Wednesday, October 20, 2010

Ha ha ha @ hipsters

Yet again, news.com.au serves up the laughs!


The hipster has no clothes

Just when you think mainstream culture couldn’t get any shallower along comes the hipster.

No, I don’t mean the hipster sub-culture that beat writers like Jack Kerouac identified with in the 50s or low riding jeans most of us shouldn’t wear, I’m talking about the new breed of inner city trendy taking over small bars, laneways and cafe\bookstores everywhere.

Somehow draping yourself in ridiculous clothes and capering around while being deliberately ironic has become highly desirable for thousands of twenty and thirty somethings.

For those of you who are asking, ‘just what is a hipster?’ think fashionista culture meets indie street sensibilities, add a dash of metro-sexual leftovers then a sprinkling of first year arts degree intellectualism and you have the hipster.

Imagine you walk into an inner city café, there’s a tattered ottoman and some milk crates scattered loosely around a few rickety tables, a plastic palm tree glued upside down to the roof in one corner and indie music even triple J rejected bleating facetiously in the background.
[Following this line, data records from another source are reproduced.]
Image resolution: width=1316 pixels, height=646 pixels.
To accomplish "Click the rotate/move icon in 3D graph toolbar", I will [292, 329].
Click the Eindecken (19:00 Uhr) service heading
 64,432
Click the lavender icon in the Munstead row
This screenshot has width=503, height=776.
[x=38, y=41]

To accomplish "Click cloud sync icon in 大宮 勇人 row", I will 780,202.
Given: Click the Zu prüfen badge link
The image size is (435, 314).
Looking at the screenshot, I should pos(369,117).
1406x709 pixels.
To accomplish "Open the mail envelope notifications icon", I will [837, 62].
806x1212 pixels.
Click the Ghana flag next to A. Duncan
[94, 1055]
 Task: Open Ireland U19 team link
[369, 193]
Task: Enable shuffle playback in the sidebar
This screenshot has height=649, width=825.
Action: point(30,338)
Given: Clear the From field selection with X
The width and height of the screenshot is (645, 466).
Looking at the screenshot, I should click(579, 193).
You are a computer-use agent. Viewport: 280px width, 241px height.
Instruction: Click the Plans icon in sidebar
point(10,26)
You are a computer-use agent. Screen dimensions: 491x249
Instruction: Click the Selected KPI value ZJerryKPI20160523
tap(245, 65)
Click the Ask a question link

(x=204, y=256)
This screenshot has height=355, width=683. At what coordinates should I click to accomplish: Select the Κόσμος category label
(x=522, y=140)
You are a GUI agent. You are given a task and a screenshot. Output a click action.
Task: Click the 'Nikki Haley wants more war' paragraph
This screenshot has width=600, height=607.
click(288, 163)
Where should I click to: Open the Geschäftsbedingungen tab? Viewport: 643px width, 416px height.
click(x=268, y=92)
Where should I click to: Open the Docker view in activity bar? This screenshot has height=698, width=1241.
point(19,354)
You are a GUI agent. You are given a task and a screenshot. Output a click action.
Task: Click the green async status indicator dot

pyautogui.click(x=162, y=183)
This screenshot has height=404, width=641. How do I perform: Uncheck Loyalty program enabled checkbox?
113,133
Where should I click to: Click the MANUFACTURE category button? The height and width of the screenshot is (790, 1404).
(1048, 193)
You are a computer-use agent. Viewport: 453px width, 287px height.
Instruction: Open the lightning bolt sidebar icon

The female barista is wearing sleeveless mechanic’s overalls with the name “Jerry” stitched on, and the several waiters with asymmetrical bangs down one side of their otherwise shaved heads cast derisive glances at you through thick rimmed glasses. Welcome to Hipsterville.

2 comments:

Feral Beryl said...

Love it!! And love that you're linking to my blog :)

Markovich said...

Oh Brisbane, how I miss your hipster ways...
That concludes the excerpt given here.